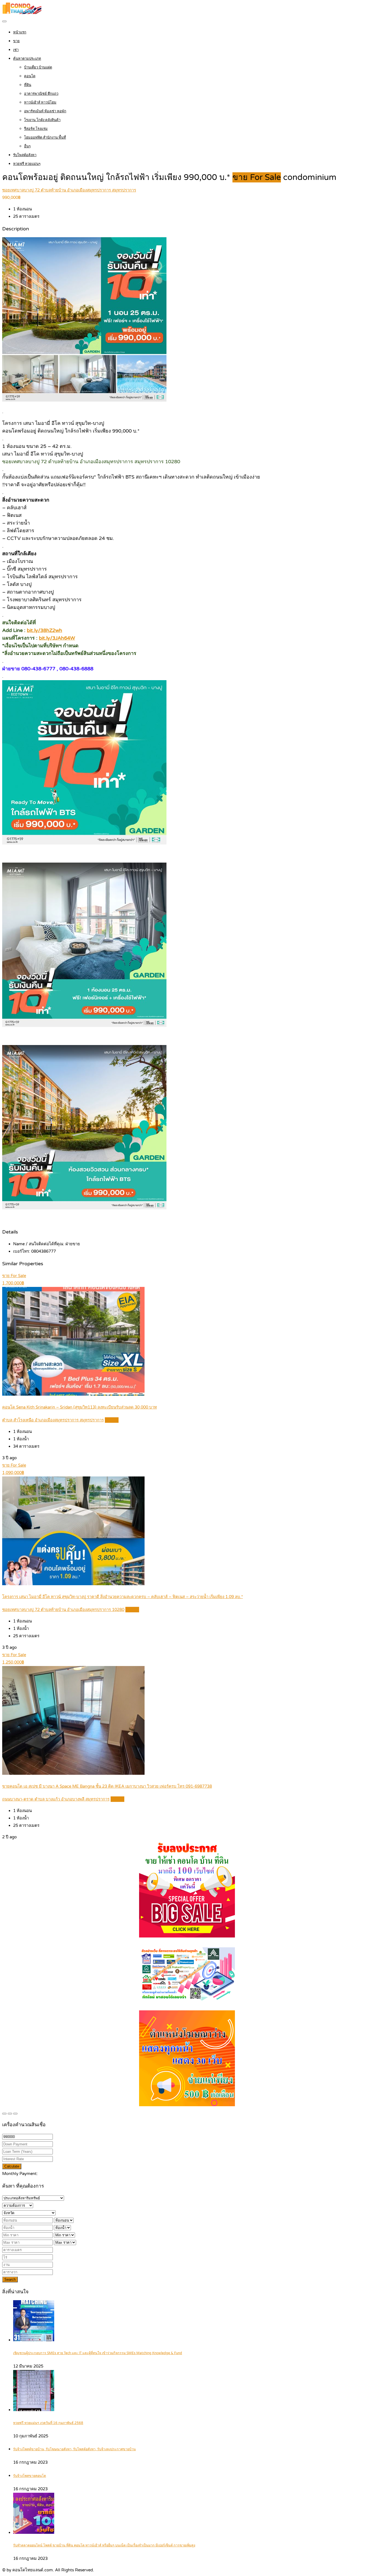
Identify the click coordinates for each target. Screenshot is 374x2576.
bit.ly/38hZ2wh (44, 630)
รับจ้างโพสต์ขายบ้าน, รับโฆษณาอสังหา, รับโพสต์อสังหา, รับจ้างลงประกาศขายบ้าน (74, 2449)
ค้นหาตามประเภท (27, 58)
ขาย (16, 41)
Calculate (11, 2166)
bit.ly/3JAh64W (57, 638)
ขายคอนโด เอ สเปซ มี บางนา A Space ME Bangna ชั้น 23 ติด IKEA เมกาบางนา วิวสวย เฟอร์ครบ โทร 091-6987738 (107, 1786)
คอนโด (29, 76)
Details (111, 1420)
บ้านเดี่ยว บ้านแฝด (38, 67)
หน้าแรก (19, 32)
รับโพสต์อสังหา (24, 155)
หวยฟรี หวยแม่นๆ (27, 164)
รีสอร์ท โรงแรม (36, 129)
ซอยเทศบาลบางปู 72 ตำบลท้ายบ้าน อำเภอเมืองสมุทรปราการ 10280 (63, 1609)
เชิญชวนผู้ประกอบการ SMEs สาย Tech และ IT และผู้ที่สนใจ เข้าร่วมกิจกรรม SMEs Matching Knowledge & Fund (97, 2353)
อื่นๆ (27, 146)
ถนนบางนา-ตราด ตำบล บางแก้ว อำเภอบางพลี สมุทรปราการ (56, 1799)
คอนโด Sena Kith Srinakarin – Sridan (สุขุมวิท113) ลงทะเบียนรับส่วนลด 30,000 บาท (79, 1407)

========================================================================

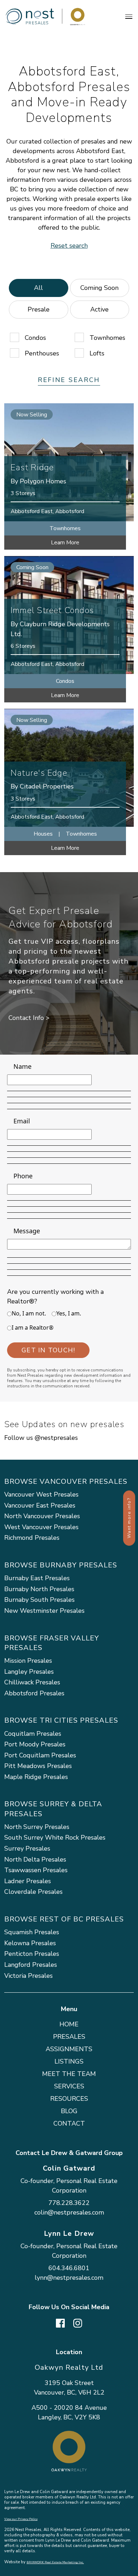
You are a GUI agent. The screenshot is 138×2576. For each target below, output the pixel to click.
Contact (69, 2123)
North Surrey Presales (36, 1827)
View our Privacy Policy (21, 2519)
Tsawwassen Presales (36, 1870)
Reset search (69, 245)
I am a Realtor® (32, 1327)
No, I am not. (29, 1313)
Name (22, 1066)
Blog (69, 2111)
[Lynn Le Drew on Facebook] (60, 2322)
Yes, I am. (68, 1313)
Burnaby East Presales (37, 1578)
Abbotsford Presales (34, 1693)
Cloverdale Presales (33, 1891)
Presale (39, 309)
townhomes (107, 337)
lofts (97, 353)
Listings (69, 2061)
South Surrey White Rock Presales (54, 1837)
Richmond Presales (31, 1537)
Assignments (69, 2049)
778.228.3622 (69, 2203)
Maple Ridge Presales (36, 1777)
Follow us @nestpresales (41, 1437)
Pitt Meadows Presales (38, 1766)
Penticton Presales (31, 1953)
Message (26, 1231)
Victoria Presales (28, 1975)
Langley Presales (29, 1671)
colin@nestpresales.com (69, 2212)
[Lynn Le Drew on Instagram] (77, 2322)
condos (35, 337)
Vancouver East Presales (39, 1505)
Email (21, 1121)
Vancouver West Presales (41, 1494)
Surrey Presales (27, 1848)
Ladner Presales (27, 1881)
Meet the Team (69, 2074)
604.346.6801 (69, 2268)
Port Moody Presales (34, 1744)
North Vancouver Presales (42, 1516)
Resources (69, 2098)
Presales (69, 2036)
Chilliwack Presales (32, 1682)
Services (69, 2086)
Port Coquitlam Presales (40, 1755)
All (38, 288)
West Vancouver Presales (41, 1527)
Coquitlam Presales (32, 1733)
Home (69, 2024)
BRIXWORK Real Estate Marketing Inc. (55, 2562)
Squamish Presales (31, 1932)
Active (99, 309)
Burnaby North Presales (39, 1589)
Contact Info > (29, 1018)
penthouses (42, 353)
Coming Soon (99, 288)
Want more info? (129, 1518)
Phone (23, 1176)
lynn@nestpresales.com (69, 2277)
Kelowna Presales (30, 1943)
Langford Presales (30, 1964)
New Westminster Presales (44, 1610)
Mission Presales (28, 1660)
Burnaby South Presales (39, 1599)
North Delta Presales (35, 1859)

========================================================================

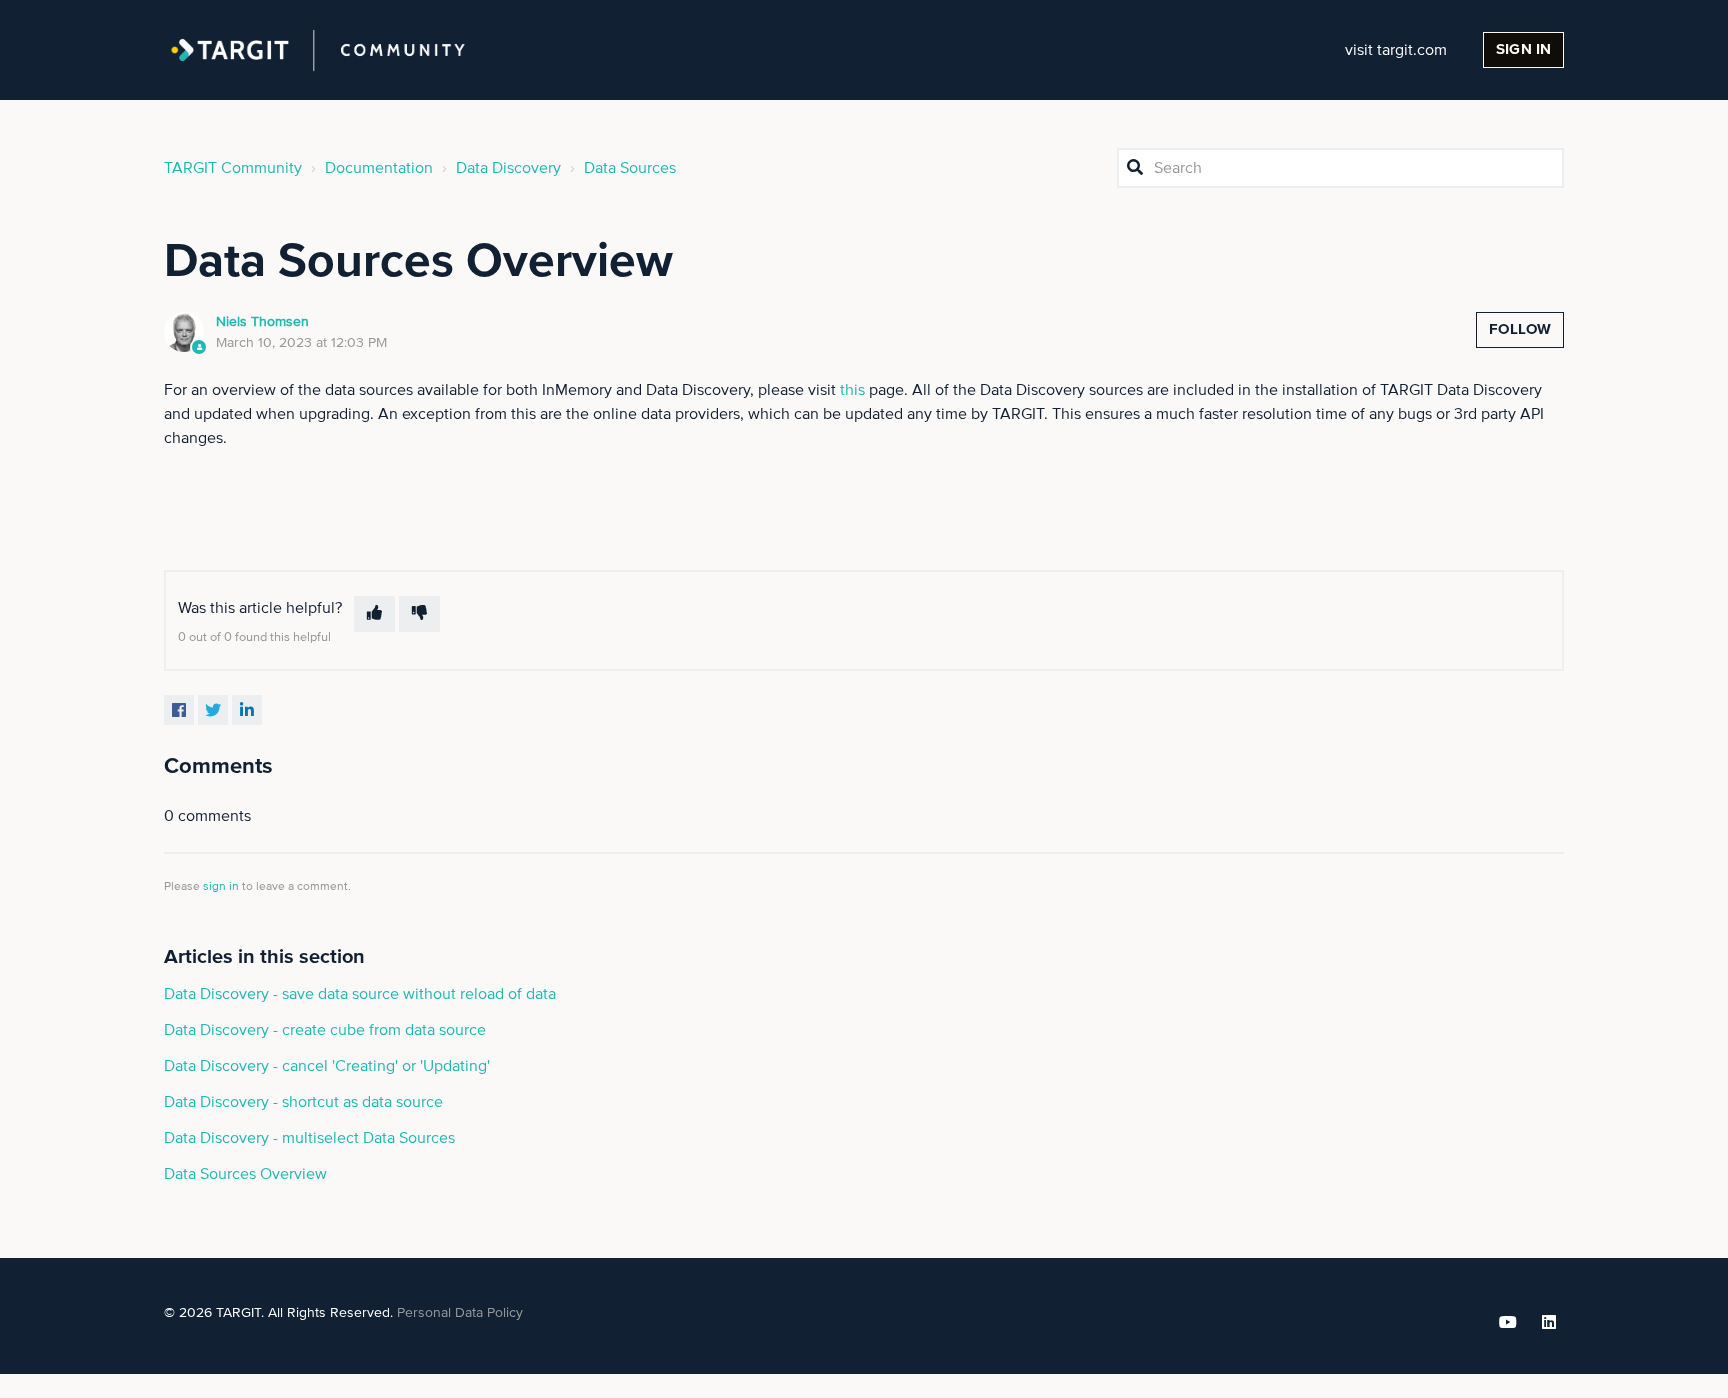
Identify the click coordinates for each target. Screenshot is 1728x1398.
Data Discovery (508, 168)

========================================================================

Render the lines of the listing from the line with "Port Coquitlam Presales (40, 1755)" up to and including the line with "Burnaby South Presales (39, 1599)" as a Markdown table with the columns "Row" and "Text". Give each line its own numbered row and leave out any blank lines.

| Row | Text |
|---|---|
| 1 | Port Coquitlam Presales (40, 1755) |
| 2 | All (38, 288) |
| 3 | West Vancouver Presales (41, 1527) |
| 4 | Coquitlam Presales (32, 1733) |
| 5 | Home (69, 2024) |
| 6 | BRIXWORK Real Estate Marketing Inc. (55, 2562) |
| 7 | Squamish Presales (31, 1932) |
| 8 | Active (99, 309) |
| 9 | Burnaby North Presales (39, 1589) |
| 10 | Contact Info > (29, 1018) |
| 11 | penthouses (42, 353) |
| 12 | Coming Soon (99, 288) |
| 13 | Want more info? (129, 1518) |
| 14 | Phone (23, 1176) |
| 15 | lynn@nestpresales.com (69, 2277) |
| 16 | Kelowna Presales (30, 1943) |
| 17 | Langford Presales (30, 1964) |
| 18 | New Westminster Presales (44, 1610) |
| 19 | Mission Presales (28, 1660) |
| 20 | Burnaby South Presales (39, 1599) |